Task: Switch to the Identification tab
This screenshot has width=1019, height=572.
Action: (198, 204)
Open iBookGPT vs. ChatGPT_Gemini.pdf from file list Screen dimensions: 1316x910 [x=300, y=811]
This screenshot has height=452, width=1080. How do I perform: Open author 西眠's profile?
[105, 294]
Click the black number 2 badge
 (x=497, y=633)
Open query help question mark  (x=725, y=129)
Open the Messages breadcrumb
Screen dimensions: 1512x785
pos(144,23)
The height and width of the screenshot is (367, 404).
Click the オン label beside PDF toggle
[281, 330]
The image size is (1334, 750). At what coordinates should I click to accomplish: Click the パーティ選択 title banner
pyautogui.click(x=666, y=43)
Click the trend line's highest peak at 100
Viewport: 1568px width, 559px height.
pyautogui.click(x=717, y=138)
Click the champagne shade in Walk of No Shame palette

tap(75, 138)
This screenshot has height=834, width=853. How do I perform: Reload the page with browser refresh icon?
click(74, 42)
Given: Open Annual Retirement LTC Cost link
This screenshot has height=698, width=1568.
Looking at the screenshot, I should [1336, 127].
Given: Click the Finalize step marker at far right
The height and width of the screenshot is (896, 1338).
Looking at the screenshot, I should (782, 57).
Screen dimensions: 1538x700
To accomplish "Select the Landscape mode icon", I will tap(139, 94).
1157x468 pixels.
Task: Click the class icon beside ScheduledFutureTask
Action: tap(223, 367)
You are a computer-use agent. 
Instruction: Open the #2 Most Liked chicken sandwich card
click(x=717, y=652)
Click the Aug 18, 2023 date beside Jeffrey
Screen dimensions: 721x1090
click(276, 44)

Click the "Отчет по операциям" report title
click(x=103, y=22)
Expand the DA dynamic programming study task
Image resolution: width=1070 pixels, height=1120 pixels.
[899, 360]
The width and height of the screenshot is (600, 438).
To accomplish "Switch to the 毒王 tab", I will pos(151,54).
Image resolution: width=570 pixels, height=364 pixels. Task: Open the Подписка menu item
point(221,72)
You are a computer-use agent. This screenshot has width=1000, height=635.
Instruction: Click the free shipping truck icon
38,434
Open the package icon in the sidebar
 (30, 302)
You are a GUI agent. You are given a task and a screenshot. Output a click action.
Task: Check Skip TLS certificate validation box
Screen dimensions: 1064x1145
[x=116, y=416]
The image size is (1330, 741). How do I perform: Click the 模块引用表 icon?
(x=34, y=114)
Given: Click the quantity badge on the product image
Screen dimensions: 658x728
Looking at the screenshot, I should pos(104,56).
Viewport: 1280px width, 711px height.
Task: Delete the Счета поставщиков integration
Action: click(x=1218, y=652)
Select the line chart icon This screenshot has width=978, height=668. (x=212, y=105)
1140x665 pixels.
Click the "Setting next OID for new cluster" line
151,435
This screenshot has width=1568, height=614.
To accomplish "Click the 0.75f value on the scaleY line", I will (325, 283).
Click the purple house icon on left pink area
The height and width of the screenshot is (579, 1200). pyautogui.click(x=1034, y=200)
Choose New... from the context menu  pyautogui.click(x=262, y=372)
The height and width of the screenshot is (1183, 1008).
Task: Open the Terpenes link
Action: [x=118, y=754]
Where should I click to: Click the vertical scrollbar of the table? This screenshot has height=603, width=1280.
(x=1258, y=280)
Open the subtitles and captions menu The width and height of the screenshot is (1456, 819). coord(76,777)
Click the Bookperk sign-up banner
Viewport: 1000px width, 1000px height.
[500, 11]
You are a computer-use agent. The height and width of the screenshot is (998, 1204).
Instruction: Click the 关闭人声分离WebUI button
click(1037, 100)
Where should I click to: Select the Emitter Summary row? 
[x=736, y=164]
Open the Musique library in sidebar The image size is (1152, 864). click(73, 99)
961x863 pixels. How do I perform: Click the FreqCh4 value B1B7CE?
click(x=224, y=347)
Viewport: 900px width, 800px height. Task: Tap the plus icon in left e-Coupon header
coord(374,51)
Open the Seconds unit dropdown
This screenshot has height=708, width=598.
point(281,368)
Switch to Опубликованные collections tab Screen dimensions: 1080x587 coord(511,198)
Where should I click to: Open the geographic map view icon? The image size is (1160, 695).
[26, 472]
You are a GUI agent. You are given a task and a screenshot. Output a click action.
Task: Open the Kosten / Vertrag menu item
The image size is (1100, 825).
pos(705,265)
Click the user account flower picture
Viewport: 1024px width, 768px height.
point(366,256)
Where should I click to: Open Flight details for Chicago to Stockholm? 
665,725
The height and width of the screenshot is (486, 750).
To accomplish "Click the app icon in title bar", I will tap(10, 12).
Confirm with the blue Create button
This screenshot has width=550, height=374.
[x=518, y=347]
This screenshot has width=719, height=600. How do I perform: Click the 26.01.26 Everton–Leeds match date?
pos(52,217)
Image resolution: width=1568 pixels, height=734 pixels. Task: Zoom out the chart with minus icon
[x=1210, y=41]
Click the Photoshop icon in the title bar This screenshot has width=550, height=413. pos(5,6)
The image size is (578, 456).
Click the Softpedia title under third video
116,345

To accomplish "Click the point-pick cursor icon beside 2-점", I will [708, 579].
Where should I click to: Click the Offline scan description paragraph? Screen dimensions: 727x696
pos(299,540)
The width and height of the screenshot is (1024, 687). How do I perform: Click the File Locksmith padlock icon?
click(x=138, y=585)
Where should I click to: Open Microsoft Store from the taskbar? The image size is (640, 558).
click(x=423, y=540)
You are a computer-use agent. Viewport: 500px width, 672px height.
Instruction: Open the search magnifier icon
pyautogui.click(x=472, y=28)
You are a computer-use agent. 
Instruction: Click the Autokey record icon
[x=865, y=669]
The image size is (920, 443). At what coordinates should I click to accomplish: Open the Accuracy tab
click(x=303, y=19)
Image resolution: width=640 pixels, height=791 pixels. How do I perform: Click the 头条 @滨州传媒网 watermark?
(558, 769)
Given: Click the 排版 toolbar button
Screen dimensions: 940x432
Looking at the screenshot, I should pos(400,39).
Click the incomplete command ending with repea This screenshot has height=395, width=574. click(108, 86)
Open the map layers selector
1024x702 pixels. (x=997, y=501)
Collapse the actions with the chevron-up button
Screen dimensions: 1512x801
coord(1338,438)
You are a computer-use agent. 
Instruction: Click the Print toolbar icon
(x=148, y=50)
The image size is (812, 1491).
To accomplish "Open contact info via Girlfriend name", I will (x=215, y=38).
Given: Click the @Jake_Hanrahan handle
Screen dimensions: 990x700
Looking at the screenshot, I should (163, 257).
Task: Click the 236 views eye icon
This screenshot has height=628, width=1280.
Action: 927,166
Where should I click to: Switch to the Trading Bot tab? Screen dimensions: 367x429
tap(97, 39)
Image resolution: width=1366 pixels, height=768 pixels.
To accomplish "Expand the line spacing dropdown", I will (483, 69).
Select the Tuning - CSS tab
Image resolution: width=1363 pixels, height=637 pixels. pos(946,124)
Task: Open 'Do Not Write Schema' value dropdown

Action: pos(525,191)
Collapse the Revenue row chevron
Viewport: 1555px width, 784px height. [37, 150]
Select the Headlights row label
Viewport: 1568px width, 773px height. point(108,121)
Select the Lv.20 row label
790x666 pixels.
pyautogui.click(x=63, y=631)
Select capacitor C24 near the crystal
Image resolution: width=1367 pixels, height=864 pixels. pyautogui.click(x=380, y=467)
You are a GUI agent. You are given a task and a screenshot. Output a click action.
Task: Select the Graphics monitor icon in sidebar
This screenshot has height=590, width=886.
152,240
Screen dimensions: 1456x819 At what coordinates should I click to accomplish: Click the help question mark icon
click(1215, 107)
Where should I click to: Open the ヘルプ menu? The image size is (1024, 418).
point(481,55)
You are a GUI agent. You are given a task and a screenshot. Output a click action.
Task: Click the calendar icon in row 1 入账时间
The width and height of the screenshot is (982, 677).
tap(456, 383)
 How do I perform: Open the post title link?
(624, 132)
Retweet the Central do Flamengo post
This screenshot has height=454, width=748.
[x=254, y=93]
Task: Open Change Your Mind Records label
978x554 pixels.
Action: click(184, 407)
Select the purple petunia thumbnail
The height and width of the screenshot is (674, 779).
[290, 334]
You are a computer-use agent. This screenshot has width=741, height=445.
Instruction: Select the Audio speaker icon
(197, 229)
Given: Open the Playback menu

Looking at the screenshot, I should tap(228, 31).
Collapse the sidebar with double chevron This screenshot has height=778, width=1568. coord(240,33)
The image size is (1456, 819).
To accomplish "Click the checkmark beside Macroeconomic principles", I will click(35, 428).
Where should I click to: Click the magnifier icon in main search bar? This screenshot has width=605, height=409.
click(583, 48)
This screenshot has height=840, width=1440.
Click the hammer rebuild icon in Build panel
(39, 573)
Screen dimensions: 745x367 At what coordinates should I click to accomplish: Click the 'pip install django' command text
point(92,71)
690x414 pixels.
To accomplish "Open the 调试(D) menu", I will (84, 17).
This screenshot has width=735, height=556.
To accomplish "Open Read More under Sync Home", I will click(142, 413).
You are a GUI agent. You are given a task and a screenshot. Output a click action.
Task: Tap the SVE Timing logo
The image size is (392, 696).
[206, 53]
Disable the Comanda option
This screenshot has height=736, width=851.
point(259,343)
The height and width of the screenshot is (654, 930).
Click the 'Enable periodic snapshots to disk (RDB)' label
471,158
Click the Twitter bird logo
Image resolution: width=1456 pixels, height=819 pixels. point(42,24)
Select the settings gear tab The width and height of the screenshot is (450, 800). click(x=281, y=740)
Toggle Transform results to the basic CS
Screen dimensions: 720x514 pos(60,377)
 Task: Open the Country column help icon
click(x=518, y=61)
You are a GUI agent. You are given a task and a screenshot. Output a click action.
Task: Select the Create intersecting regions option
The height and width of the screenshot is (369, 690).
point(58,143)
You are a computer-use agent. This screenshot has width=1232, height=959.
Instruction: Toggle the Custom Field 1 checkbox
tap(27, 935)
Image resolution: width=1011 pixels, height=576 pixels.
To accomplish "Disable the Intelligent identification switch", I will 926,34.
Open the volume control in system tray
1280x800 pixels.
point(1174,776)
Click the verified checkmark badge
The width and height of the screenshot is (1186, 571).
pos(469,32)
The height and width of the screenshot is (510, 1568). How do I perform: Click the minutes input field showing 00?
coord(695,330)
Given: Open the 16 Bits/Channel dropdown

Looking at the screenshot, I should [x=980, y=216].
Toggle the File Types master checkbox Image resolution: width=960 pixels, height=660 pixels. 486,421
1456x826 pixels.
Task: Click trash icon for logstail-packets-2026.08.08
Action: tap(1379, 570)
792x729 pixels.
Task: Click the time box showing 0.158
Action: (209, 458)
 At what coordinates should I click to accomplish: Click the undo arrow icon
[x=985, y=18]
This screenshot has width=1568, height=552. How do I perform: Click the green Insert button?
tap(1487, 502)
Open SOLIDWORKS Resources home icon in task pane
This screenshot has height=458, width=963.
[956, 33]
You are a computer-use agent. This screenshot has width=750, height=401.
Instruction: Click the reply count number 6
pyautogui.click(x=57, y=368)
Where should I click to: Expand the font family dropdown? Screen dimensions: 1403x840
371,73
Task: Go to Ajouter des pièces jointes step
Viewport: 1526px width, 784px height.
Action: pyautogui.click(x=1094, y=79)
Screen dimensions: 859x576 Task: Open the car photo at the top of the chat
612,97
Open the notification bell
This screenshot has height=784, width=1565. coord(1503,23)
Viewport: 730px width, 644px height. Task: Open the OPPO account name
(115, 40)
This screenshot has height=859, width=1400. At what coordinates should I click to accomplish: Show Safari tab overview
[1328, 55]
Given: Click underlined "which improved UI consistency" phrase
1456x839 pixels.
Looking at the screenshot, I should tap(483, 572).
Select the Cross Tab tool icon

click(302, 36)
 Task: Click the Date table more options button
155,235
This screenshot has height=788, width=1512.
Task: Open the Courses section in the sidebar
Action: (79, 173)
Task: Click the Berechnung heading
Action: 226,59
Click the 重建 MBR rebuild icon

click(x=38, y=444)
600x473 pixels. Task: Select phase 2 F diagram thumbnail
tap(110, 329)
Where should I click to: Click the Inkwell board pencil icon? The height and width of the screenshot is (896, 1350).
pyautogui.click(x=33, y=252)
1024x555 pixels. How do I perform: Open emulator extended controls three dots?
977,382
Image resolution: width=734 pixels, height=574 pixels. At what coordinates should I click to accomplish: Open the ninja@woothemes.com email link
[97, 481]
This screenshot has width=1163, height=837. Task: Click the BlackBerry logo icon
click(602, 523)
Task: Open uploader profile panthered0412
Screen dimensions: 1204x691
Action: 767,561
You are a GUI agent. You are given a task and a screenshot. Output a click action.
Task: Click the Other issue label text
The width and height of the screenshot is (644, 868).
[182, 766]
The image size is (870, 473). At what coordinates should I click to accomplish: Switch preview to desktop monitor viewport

#### [Work item]
Among the entries above, copy exactly only the lines starting with the one containing "Task: Go to Ajouter des pièces jointes step" and going through the one containing "Given: Click underlined", both ends included.

#### [Answer to this exercise]
Task: Go to Ajouter des pièces jointes step
Viewport: 1526px width, 784px height.
Action: pyautogui.click(x=1094, y=79)
Screen dimensions: 859x576 Task: Open the car photo at the top of the chat
612,97
Open the notification bell
This screenshot has height=784, width=1565. coord(1503,23)
Viewport: 730px width, 644px height. Task: Open the OPPO account name
(115, 40)
This screenshot has height=859, width=1400. At what coordinates should I click to accomplish: Show Safari tab overview
[1328, 55]
Given: Click underlined "which improved UI consistency" phrase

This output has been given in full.